Agreed, thats why I use them.


----------



## MCW

The one thing they are good for is holding more crap against the filter - on the dry paper elements without a pre filter a lot of the crap falls off when the engine shuts down during sharpening or fueling up due to a lack of suction. I know opinions vary but Andrew's photos of the 461's filter pretty well sums up what I've said for years about pre filters. You have all this pleating designed into filters to increase filter surface area which extends the time between bloackages then you do a single layer prefilter over it and all that pleating becomes null and void.
With the dry paper filters like the HD2 and Dolmar HD it all just taps off anyway within seconds and when you get home a quick blast of air gets any stubborn chips out of the pleats.

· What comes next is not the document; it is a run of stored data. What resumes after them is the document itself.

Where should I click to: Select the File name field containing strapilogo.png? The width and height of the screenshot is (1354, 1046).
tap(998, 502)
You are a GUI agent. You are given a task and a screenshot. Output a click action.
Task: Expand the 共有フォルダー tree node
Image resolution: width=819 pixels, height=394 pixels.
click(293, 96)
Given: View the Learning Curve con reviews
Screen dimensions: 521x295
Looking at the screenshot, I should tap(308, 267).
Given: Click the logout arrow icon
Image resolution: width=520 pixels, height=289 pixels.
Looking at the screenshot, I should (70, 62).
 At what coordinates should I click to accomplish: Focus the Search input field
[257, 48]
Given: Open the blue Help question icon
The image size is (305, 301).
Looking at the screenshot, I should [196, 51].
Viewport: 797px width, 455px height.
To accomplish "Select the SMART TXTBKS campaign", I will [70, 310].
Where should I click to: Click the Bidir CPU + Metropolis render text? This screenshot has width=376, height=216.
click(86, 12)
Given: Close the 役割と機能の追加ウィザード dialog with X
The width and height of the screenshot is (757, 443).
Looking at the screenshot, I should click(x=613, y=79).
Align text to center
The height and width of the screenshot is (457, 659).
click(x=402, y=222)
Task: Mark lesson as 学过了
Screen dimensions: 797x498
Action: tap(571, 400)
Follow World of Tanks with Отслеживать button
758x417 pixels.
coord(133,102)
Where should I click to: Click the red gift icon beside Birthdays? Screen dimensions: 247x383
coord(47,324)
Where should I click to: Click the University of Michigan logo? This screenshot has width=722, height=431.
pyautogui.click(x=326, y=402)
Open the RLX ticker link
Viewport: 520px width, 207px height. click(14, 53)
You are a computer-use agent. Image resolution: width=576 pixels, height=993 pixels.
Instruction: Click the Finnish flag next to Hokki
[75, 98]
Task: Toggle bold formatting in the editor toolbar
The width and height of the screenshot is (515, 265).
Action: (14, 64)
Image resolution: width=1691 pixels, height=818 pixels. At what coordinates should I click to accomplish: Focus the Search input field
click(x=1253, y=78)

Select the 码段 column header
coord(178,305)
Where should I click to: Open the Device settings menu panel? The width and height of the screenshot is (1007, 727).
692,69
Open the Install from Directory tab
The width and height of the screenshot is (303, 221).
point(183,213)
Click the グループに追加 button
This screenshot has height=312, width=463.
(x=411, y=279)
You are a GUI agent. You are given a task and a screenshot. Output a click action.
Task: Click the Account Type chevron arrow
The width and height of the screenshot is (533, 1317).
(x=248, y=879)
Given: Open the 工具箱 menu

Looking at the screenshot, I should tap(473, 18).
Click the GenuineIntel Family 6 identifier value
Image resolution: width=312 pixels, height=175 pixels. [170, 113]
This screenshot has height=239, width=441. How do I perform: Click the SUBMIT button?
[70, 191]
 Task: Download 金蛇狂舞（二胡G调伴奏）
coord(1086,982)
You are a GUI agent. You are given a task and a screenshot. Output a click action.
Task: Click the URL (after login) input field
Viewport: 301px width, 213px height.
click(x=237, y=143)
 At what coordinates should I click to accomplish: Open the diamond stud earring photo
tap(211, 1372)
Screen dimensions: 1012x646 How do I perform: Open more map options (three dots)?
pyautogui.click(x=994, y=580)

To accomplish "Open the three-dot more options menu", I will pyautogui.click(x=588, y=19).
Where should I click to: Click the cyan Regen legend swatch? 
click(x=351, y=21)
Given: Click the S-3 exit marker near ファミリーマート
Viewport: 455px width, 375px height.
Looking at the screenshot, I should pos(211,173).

I'd bet my left sweaty one that if guys did a comparo between using a pre filter and not using one and were completely unbiased they'd leave them off for good.


----------



## Stihlman441

Interesting deduction there Inspecter Matt,your a bit cleverer than i first figured.
Some thing else i have found with the R models with the large clutch cover and truck style mud flat direct the crap down and away from filter intake area.


----------



## deye223

MCW said:


> The one thing they are good for is holding more crap against the filter - on the dry paper elements without a pre filter a lot of the crap falls off when the engine shuts down during sharpening or fueling up due to a lack of suction. I know opinions vary but Andrew's photos of the 461's filter pretty well sums up what I've said for years about pre filters. You have all this pleating designed into filters to increase filter surface area which extends the time between bloackages then you do a single layer prefilter over it and all that pleating becomes null and void.
> With the dry paper filters like the HD2 and Dolmar HD it all just taps off anyway within seconds and when you get home a quick blast of air gets any stubborn chips out of the pleats.
> 
> I'd bet my left sweaty one that if guys did a comparo between using a pre filter and not using one and were completely unbiased they'd leave them off for good.



not this black duck might be that way on the huskys and dolly's as the filters are vertical but the stihl filters are just 

about horizontal so the fines don't drop of my prefilters are staying on


----------



## MCW

Stihlman441 said:


> Interesting deduction there Inspecter Matt,your a bit cleverer than i first figured.



I just made that up and have never touched a saw in my life  

All prefilters do as far as chainsaws go is reduce the effective surface area of the filter. The bigger chips get stuck on the prefilter, which then catches the medium sized chips, which then start catching and holding smaller chips, which then start catching dust etc etc.
Same thing happens in swanky and costly irrigation filters with dirty water. The main filter might stop gear at 100 microns with the secondary filters designed to catch gear at say 30 microns. In the end the primary filter grabs larger particles which in turn grab smaller particles etc etc. The secondary filter would normally end up redundant so they get around this by running an auto flushing setup when the filter assembly reaches a certain pressure differential across the filter - although these setups are a precise fit unlike most of the chainsaw pre filters.
When chainsaws get an "auto flush" feature then prefilters will make a difference 



Stihlman441 said:


> Some thing else i have found with the R models with the large clutch cover and truck style mud flat direct the crap down and away from filter intake area.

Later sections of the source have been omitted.